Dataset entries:
>>>

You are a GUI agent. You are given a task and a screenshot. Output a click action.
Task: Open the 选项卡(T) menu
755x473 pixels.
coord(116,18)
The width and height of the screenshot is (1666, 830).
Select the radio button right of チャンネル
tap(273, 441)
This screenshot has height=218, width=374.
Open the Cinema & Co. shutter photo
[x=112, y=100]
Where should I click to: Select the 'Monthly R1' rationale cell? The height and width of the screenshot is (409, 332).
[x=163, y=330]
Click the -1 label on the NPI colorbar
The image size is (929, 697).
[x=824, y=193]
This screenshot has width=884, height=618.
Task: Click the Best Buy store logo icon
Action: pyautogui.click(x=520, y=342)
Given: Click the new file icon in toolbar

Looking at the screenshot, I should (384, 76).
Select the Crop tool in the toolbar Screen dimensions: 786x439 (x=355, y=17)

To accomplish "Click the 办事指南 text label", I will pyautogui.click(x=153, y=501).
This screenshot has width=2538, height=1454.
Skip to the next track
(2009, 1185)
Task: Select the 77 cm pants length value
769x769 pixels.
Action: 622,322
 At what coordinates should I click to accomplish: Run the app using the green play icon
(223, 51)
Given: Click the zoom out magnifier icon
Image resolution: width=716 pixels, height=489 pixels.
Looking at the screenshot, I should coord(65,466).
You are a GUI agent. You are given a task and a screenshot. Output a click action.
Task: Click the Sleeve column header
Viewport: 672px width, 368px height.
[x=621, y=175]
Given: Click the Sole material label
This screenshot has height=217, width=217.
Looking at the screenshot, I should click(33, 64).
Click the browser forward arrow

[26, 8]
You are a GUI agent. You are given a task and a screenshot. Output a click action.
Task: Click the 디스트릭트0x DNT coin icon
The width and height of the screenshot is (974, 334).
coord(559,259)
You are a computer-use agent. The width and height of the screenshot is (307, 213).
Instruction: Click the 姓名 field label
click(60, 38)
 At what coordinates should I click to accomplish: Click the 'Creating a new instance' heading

<<<

EXERCISE DIRECTIONS:
Copy the dataset entries above word for word, keeping every line unchanged.

CORRECT ANSWER:
You are a GUI agent. You are given a task and a screenshot. Output a click action.
Task: Open the 选项卡(T) menu
755x473 pixels.
coord(116,18)
The width and height of the screenshot is (1666, 830).
Select the radio button right of チャンネル
tap(273, 441)
This screenshot has height=218, width=374.
Open the Cinema & Co. shutter photo
[x=112, y=100]
Where should I click to: Select the 'Monthly R1' rationale cell? The height and width of the screenshot is (409, 332).
[x=163, y=330]
Click the -1 label on the NPI colorbar
The image size is (929, 697).
[x=824, y=193]
This screenshot has width=884, height=618.
Task: Click the Best Buy store logo icon
Action: pyautogui.click(x=520, y=342)
Given: Click the new file icon in toolbar

Looking at the screenshot, I should (384, 76).
Select the Crop tool in the toolbar Screen dimensions: 786x439 (x=355, y=17)

To accomplish "Click the 办事指南 text label", I will pyautogui.click(x=153, y=501).
This screenshot has width=2538, height=1454.
Skip to the next track
(2009, 1185)
Task: Select the 77 cm pants length value
769x769 pixels.
Action: 622,322
 At what coordinates should I click to accomplish: Run the app using the green play icon
(223, 51)
Given: Click the zoom out magnifier icon
Image resolution: width=716 pixels, height=489 pixels.
Looking at the screenshot, I should coord(65,466).
You are a GUI agent. You are given a task and a screenshot. Output a click action.
Task: Click the Sleeve column header
Viewport: 672px width, 368px height.
[x=621, y=175]
Given: Click the Sole material label
This screenshot has height=217, width=217.
Looking at the screenshot, I should click(33, 64).
Click the browser forward arrow

[26, 8]
You are a GUI agent. You are given a task and a screenshot. Output a click action.
Task: Click the 디스트릭트0x DNT coin icon
The width and height of the screenshot is (974, 334).
coord(559,259)
You are a computer-use agent. The width and height of the screenshot is (307, 213).
Instruction: Click the 姓名 field label
click(60, 38)
 At what coordinates should I click to accomplish: Click the 'Creating a new instance' heading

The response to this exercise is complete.